Weeks before I was diagnosed I became very sick. My aunt, who is a nurse, began to pick up on some of the symptoms and commented that my mom might want to have me checked. I was excessivly thirsty and had to make many trips to the bathroom. I also lost a lot of weight and just felt "bad." I went to a friend's birthday party and I drank a whole pitcher of koolaid by myself and we knew something wasn't right. Then, the night before I was diagnosed I literally sat in the bathroom with a cup of ice in my hand. My mom wouldn't let me have anything more to drink because all I did was pee, so my last option was to suck on ice. That was when we really knew, we couldn't wait anymore.
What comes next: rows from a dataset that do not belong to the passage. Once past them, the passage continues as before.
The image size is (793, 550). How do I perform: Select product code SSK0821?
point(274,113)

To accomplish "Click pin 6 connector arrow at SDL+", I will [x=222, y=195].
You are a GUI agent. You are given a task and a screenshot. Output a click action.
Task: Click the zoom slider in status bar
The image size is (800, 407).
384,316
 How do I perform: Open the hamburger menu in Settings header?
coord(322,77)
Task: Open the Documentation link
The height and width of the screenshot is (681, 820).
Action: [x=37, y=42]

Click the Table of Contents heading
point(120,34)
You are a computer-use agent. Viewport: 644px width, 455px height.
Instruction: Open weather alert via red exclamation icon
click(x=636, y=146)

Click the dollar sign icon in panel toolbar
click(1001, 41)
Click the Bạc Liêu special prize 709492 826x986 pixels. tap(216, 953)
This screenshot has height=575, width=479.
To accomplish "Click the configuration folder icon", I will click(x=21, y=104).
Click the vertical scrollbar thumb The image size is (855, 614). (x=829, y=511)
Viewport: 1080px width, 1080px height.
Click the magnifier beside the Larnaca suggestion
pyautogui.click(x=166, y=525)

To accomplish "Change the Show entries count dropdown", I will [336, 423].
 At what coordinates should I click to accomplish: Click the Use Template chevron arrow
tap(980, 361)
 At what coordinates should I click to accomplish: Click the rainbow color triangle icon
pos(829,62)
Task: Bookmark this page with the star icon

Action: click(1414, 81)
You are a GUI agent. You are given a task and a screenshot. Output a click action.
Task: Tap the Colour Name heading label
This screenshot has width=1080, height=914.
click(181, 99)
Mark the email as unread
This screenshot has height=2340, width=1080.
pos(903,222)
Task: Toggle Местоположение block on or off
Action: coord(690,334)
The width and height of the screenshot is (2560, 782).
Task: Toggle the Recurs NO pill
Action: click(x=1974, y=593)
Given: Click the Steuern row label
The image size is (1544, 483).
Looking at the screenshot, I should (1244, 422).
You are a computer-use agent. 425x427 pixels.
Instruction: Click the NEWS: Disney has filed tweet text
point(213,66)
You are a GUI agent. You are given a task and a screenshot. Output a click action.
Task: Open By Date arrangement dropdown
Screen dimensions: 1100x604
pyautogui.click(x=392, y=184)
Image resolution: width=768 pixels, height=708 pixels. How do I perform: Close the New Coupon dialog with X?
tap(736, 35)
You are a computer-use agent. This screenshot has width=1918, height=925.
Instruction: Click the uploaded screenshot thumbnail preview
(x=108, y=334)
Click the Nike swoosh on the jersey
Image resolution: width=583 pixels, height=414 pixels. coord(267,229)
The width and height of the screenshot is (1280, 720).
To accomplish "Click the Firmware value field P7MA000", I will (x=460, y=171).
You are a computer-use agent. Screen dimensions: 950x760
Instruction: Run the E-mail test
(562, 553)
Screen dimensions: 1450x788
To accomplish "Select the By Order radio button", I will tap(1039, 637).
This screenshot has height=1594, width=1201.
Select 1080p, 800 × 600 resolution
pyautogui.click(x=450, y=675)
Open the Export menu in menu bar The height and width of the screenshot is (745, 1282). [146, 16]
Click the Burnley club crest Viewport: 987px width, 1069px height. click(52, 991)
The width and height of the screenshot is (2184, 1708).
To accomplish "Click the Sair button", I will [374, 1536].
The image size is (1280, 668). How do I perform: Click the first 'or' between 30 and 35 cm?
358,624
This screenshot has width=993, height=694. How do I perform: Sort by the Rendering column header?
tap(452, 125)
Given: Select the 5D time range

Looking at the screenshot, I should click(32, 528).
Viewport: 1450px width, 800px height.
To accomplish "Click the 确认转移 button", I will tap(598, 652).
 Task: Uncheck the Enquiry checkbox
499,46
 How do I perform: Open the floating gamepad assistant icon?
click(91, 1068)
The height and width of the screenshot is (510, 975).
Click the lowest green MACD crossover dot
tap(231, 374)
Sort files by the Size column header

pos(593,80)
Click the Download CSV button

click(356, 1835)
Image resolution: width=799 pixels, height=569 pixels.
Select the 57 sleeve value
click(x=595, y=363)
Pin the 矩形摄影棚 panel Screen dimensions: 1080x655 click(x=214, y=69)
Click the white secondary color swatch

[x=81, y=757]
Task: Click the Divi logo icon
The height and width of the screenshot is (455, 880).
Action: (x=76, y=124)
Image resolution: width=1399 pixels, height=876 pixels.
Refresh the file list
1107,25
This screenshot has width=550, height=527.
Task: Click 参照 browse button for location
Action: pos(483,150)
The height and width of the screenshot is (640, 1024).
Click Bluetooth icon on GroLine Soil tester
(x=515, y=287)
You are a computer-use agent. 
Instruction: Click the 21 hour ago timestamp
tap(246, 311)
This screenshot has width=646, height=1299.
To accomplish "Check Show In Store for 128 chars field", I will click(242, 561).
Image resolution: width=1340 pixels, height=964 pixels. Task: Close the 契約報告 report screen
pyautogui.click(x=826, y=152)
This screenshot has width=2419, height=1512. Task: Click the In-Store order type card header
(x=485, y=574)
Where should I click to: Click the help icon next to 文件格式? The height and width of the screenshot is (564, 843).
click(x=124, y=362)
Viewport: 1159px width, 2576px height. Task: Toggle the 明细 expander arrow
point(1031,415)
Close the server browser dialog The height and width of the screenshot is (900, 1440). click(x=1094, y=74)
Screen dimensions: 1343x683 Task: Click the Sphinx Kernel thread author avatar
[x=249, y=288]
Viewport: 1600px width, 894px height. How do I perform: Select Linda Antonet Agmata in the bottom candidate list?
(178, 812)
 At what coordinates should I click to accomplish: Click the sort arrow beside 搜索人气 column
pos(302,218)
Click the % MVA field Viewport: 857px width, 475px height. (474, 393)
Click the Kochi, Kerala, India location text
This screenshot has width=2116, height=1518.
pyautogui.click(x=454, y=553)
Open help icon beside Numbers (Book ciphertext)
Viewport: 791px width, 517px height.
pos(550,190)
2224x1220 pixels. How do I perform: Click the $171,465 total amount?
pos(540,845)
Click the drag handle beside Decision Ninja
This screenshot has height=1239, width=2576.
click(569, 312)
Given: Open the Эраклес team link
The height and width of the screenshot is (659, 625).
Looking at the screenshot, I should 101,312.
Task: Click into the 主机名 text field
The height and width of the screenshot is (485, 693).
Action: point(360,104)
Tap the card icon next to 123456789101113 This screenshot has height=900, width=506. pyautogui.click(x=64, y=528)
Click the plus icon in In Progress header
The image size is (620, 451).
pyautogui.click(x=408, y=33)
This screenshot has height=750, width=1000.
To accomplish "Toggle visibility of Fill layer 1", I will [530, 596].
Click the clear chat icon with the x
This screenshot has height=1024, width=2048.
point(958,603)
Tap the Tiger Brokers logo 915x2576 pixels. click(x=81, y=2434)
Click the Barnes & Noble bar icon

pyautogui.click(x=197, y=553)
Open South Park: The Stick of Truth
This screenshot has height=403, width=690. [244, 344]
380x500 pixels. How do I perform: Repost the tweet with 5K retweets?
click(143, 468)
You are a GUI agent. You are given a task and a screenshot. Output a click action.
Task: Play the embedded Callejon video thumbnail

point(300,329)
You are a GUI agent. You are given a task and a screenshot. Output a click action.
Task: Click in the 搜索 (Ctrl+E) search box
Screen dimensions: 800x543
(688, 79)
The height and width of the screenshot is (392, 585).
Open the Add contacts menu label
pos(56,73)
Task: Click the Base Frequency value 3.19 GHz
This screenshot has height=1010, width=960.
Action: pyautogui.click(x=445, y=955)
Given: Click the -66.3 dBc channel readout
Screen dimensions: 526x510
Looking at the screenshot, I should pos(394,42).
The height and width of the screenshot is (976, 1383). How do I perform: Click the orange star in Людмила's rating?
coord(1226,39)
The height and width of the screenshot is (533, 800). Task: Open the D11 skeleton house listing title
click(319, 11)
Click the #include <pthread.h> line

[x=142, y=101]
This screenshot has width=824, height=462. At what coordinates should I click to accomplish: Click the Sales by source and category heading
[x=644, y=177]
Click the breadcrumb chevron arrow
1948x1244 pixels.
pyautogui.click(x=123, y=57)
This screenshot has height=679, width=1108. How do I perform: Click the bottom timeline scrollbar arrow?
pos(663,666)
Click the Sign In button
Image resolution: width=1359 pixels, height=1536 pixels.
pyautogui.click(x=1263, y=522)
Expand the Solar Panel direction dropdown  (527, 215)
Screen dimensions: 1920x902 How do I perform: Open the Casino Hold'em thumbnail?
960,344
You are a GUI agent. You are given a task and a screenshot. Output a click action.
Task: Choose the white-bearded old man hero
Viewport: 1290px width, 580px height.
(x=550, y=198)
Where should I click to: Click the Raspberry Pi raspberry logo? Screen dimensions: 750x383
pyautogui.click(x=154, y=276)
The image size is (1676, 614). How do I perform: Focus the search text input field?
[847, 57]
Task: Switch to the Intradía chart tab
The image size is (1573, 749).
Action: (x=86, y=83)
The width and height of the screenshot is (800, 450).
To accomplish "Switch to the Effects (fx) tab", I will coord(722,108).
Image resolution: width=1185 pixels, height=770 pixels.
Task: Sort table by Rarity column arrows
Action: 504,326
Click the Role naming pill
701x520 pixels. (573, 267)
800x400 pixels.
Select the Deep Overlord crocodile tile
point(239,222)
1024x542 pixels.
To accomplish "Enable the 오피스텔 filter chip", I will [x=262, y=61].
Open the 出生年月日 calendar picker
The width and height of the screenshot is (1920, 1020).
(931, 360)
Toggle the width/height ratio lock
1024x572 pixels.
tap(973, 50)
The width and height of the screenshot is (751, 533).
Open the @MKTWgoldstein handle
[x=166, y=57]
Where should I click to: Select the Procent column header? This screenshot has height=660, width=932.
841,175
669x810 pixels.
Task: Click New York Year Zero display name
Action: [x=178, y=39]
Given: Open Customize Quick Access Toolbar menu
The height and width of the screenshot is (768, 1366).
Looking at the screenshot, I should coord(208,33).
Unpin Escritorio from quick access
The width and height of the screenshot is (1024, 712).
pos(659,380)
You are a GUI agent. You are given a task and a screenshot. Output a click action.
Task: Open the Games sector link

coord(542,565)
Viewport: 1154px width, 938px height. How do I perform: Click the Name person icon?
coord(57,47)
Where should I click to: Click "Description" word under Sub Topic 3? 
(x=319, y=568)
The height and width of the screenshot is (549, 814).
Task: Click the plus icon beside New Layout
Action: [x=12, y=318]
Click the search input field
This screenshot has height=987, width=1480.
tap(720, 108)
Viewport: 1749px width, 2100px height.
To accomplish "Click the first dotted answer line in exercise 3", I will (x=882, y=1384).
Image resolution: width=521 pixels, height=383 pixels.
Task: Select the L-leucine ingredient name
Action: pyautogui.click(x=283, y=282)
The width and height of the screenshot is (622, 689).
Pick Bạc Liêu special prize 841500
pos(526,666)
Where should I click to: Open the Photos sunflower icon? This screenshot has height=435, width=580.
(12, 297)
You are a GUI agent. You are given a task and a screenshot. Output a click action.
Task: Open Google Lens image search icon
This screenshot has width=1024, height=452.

The next day the nurse practitioner fit me in and the first thing they did was check my blood glucose level. She came back into the room and told us the doctor would be in shortly. I saw my mom's eyes well up with tears and I knew something was wrong. When the doctor came in he informed us that my blood sugar was 580 and that I had type 1 diabetes. Then the words that came out of his mouth next, I'll never forget. "You'll have to take insulin injections everyday for the rest of your life. I'm sorry." I didn't understand. I was only a kid. My Grandma has Type 2 diabetes and my mom had told me if I was diabetic it would be okay I would just have to take pills. So, I didn't get it, why would I have to take shots forever? Then he told us we had to go to the hospital immediately and be checked in. I was addmitted and was there for about a week before they sent us home.
I was really embarassed to go back to school. A lot of the kids made fun of me because "I was a freak" and " was weird." I hated it. The school tried to make me transfer because they didn't have a full time nurse there but my mom refused so they hired one. From the time I was diagnosed, I was taught to manage my disease on my own. I always checked my own blood sugar and gave my own injections. A few years later I started on the insulin pump, which was a temporary miracle. After a while however, I got tired of having to live with this thing attatched me all the time so I began back on injections. I go to the doctor next month to get put back on it though because my blood sugars are so out of control.
On May 9th it will be 8 years since I was diagnosed and I just wanted to tell my story in hopes that maybe I could help someone else. I have became very discouraged throughout this journey and many of times wanted to give up. When I was diagnosed I felt like someone turned the lights out to my world and left me alone. However you just have to believe somewhere there is a candle burning just for you. Fortunately I have found 3 candles in my life, God, my best friend, and her daughter. No matter how dark your world may seem or how alone you might feel, you're not alone. If anyone needs to talk or someone just to understand, my email address is
mlssakay AT yahoo.comand I'd be glad to help. I've never let diabetes stop me from doing anything I loved. I had a heart for softball and I made the allstar team in our state and even made it to the world series. I have a 3.8 GPA in school and I can't wait to reach the rest of my dreams. Don't let diabetes discourage you, keep your head up and your dreams high. You can win.